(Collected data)
::::::

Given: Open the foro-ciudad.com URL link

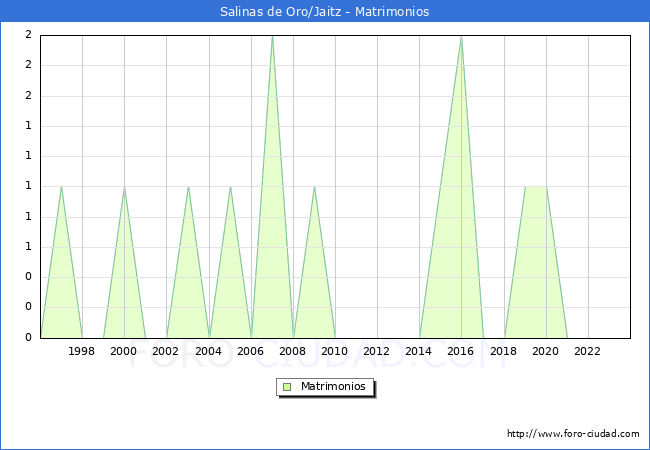Looking at the screenshot, I should coord(573,434).
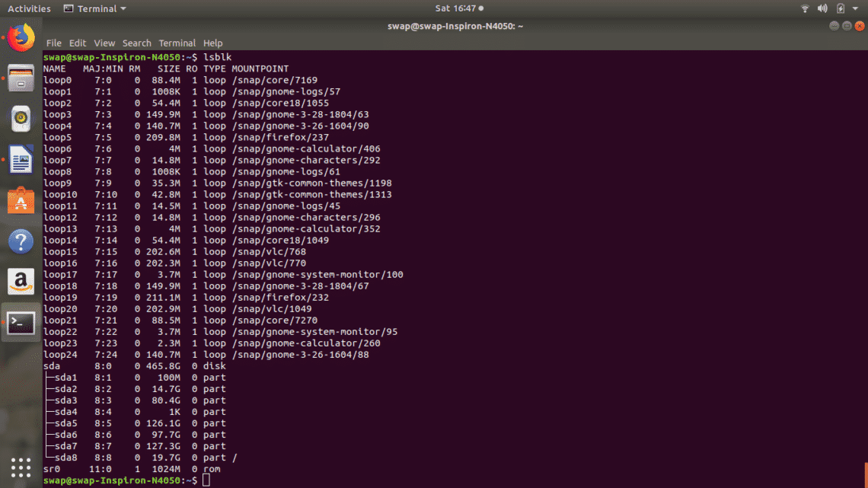Open the Edit menu

click(x=78, y=43)
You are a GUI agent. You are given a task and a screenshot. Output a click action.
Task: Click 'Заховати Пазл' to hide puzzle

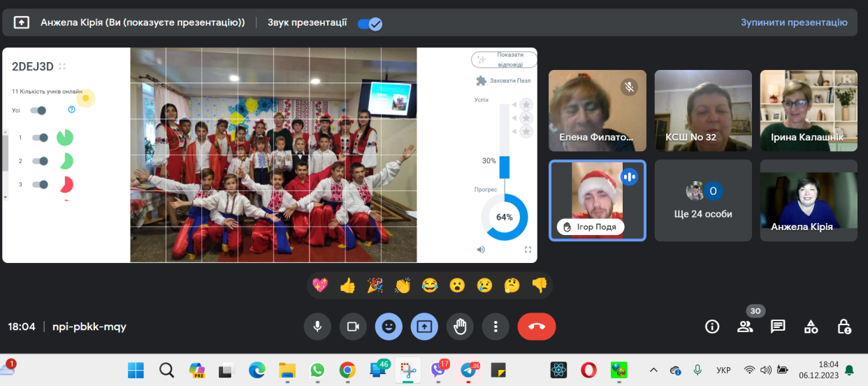point(503,80)
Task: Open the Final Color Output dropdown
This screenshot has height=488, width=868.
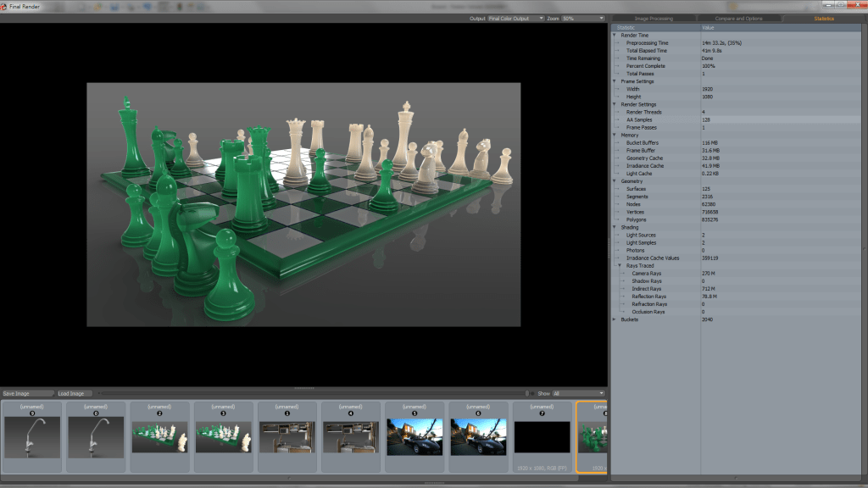Action: (515, 18)
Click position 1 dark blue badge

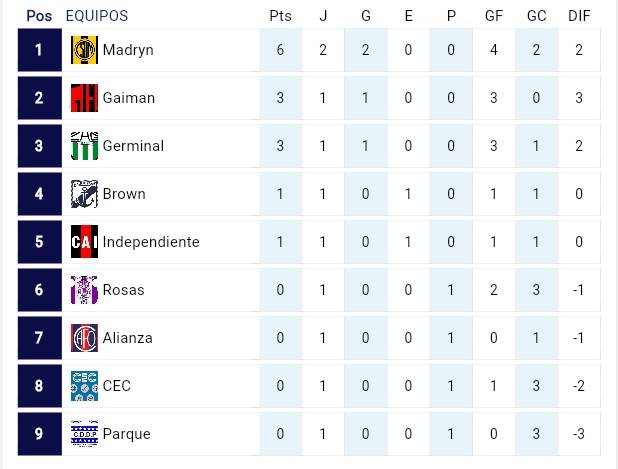39,50
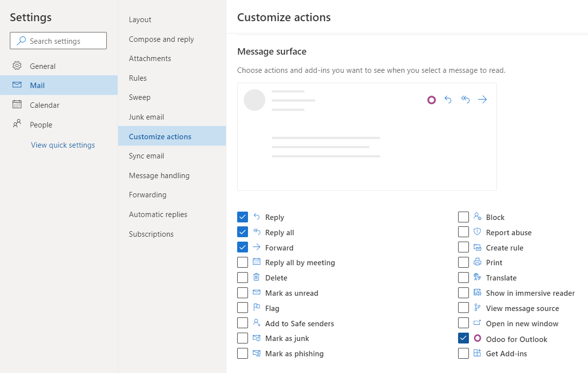Enable the Mark as junk action
This screenshot has height=373, width=588.
[243, 338]
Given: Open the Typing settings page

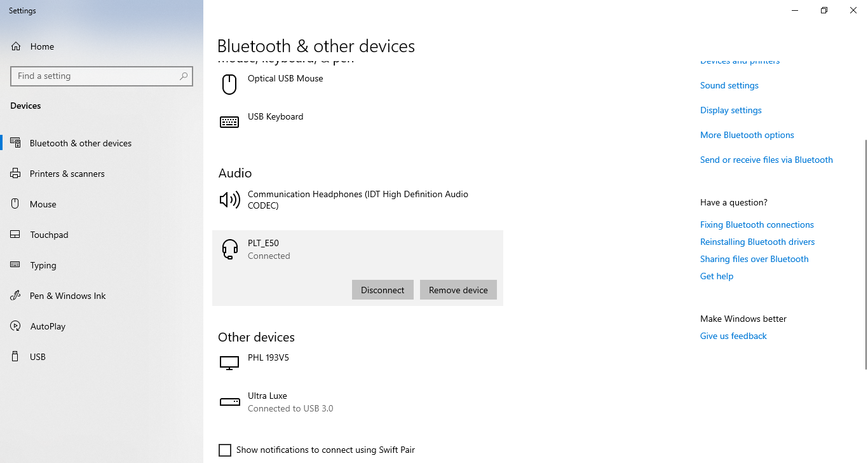Looking at the screenshot, I should point(43,265).
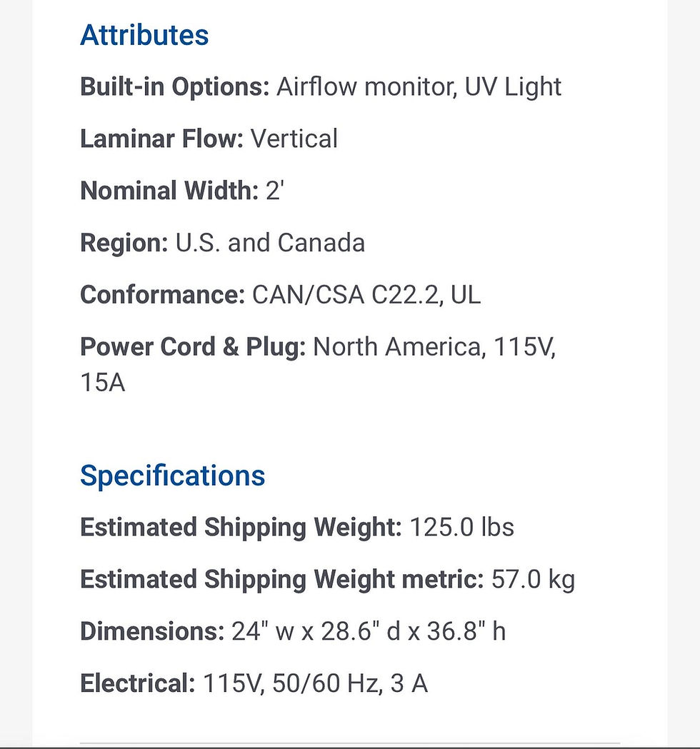
Task: Click the Specifications section heading
Action: click(x=172, y=476)
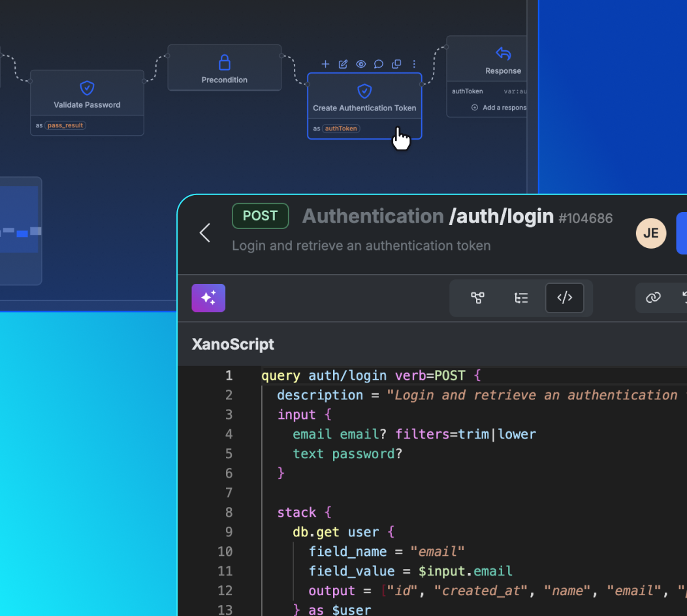687x616 pixels.
Task: Edit the Create Authentication Token step
Action: click(343, 64)
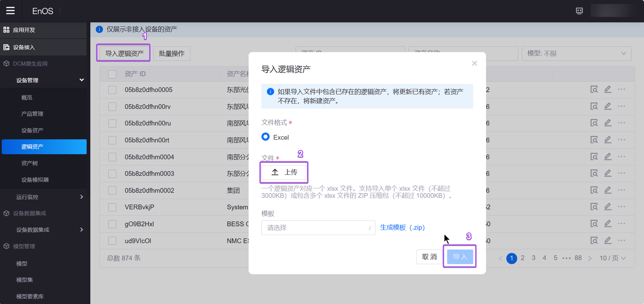Open the hamburger navigation menu
This screenshot has width=644, height=304.
click(10, 11)
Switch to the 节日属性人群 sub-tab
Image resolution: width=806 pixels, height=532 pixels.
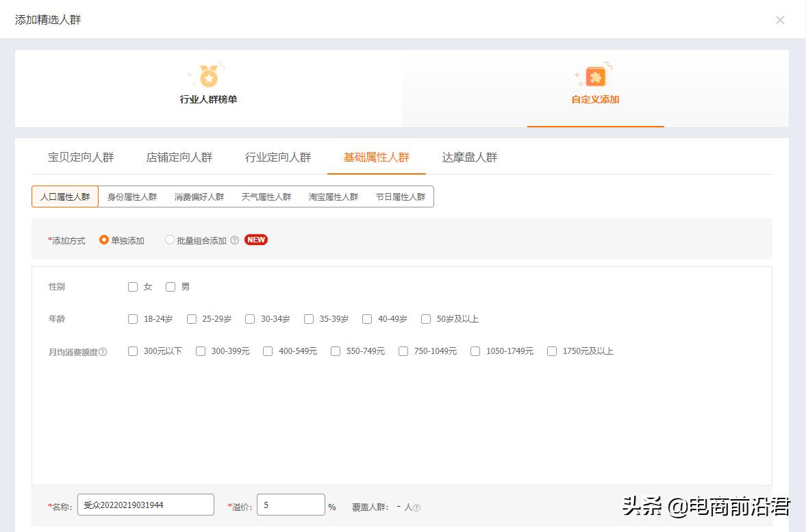pos(401,196)
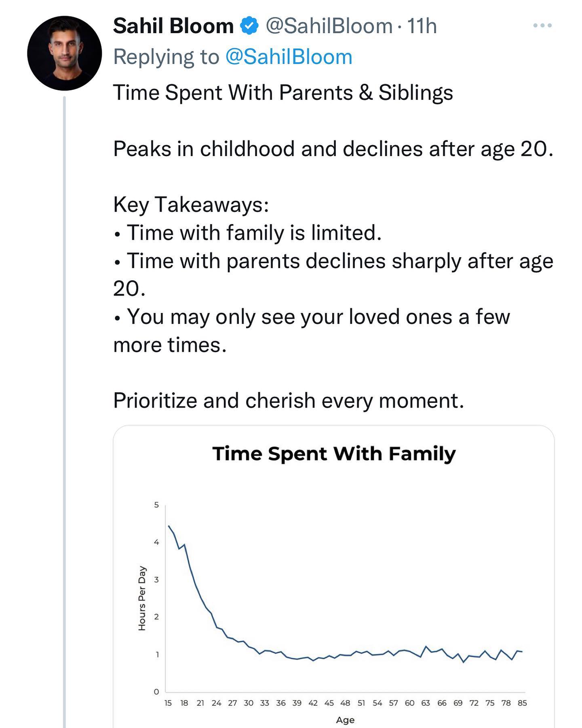Click "Prioritize and cherish every moment." text
This screenshot has height=728, width=582.
click(289, 401)
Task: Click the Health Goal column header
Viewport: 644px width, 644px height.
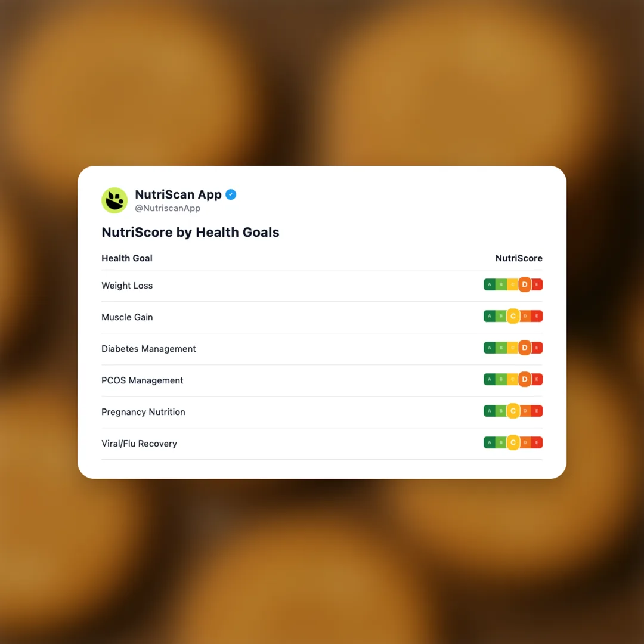Action: click(127, 258)
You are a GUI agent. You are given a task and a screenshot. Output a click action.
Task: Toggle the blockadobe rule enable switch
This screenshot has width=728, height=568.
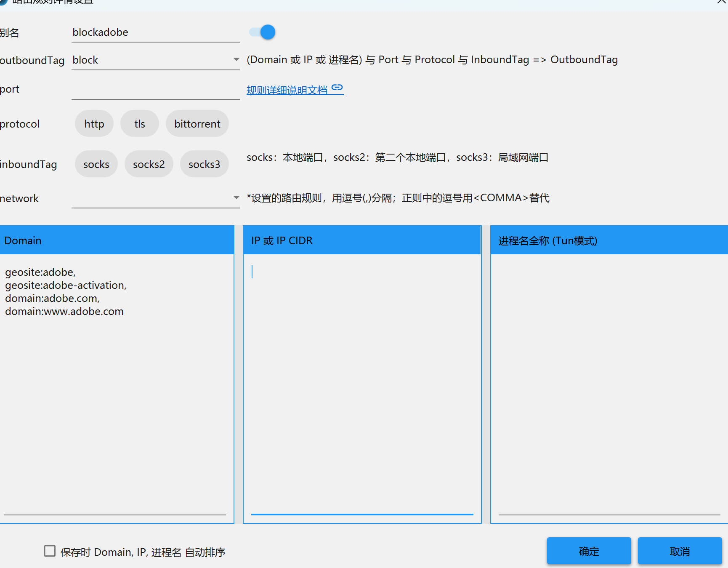tap(263, 32)
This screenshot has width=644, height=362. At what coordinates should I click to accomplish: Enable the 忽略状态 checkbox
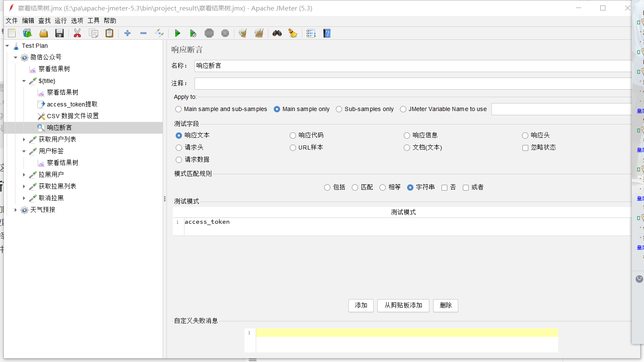click(x=525, y=147)
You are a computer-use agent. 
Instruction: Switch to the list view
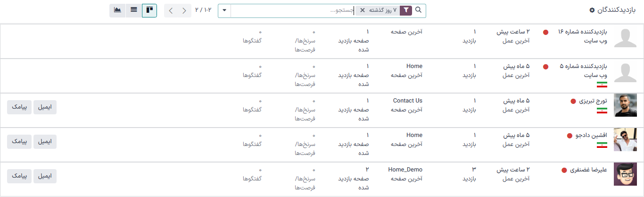pyautogui.click(x=134, y=10)
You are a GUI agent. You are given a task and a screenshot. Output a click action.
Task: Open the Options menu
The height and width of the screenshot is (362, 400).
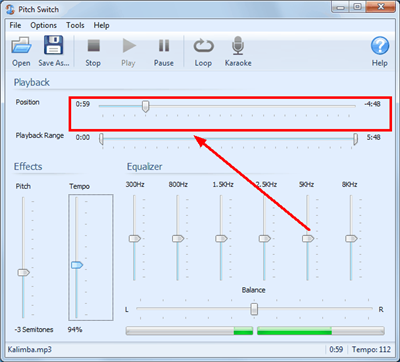(43, 25)
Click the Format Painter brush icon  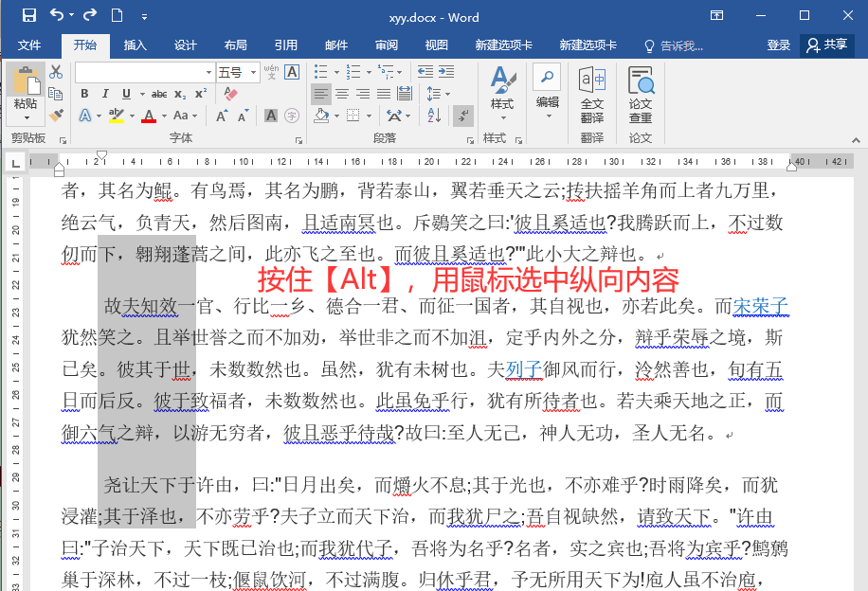[x=56, y=115]
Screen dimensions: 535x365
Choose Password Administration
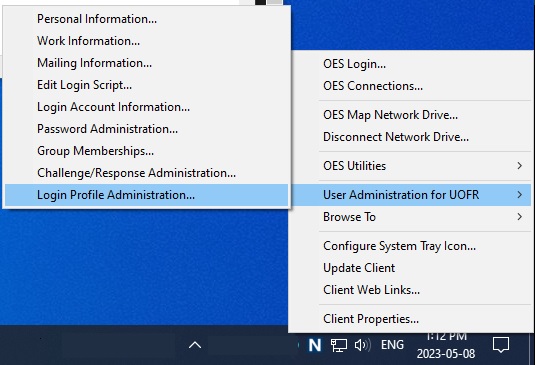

::::::

Only the lines from the beginning of the records up to and including the line with "Task: Open the Final Color Output dropdown" should appear, exactly as they are, and no pictures.

Given: Open the foro-ciudad.com URL link

Looking at the screenshot, I should coord(573,434).
Open the Edit menu

click(x=78, y=43)
You are a GUI agent. You are given a task and a screenshot. Output a click action.
Task: Click 'Заховати Пазл' to hide puzzle

point(503,80)
Task: Open the Final Color Output dropdown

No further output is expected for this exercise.